Suppose two models A and B, perform a classification task on similar input and output distributions. In such a case, we'd expect the parameters for both models to be identical to each other as well. We could impose a norm penalty on the distance between the weights, but a more popular method is to force the parameters to be equal. The idea behind Parameter Sharing is the essence of forcing the parameters to be similar. A significant benefit here is that we need to store only a subset of the parameters (e.g., storing only the parameters for model A instead of storing for both A and B), which leads to significant memory savings.

Example: The most extensive use of parameter sharing is in convolutional neural networks.

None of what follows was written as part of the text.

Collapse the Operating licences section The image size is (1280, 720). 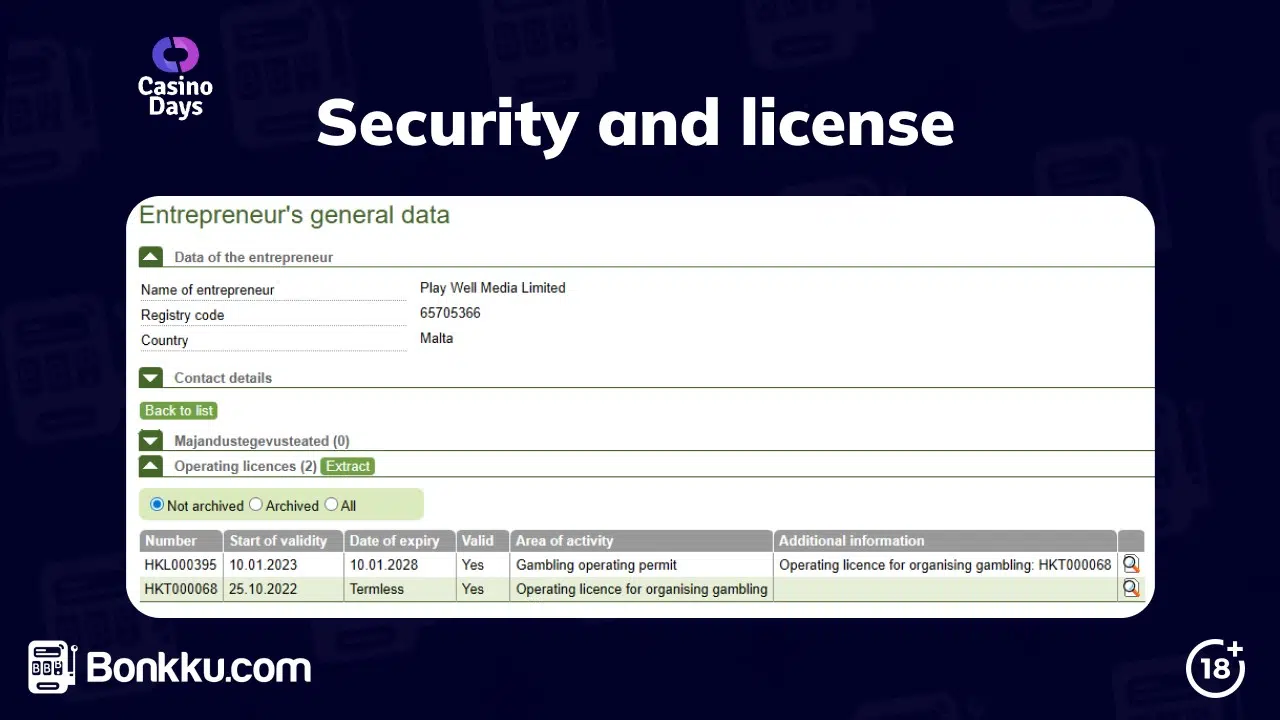tap(151, 465)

Natural images have specific statistical properties that are robust to translation. For example photo of a cat remains a photo of a cat if it is translated one pixel to the right. Convolution Neural Networks consider this property by sharing parameters across multiple image locations. Thus we can find a cat with the same cat detector in column i or i+1 in the image.

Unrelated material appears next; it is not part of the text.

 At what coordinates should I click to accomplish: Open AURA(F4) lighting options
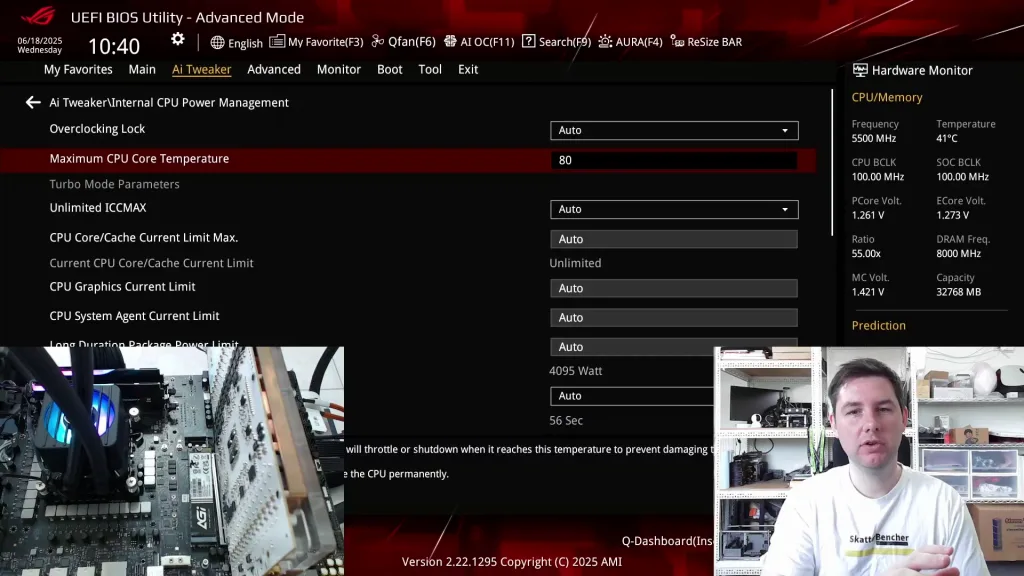[x=630, y=42]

Convolutional Neural Network (CNN)

  • Share parameters over multiple image locations
  • Parameter sharing in CNN makes it translation invariant: i.e., we can find a cat with the same cat detector whether the cat appears at column i or column i+1 in the image
  • Parameter sharing in CNN also dramatically lowers the model parameters, and significantly increases network sizes without requiring a corresponding increase in training data

What are the benefits of parameter sharing in CNNs? Convolution Neural Networks have a couple of techniques known as parameter sharing and parameter tying. Parameter sharing is the method of sharing weights by all neurons in a particular feature map. Therefore helps to reduce the number of parameters in the whole system, making it computationally cheap.

Why is sharing parameters a good idea? Parameter sharing is used in all convolution layers in the network. Parameter sharing reduces the training time, which directly reduces the number of weight updates during backpropagation.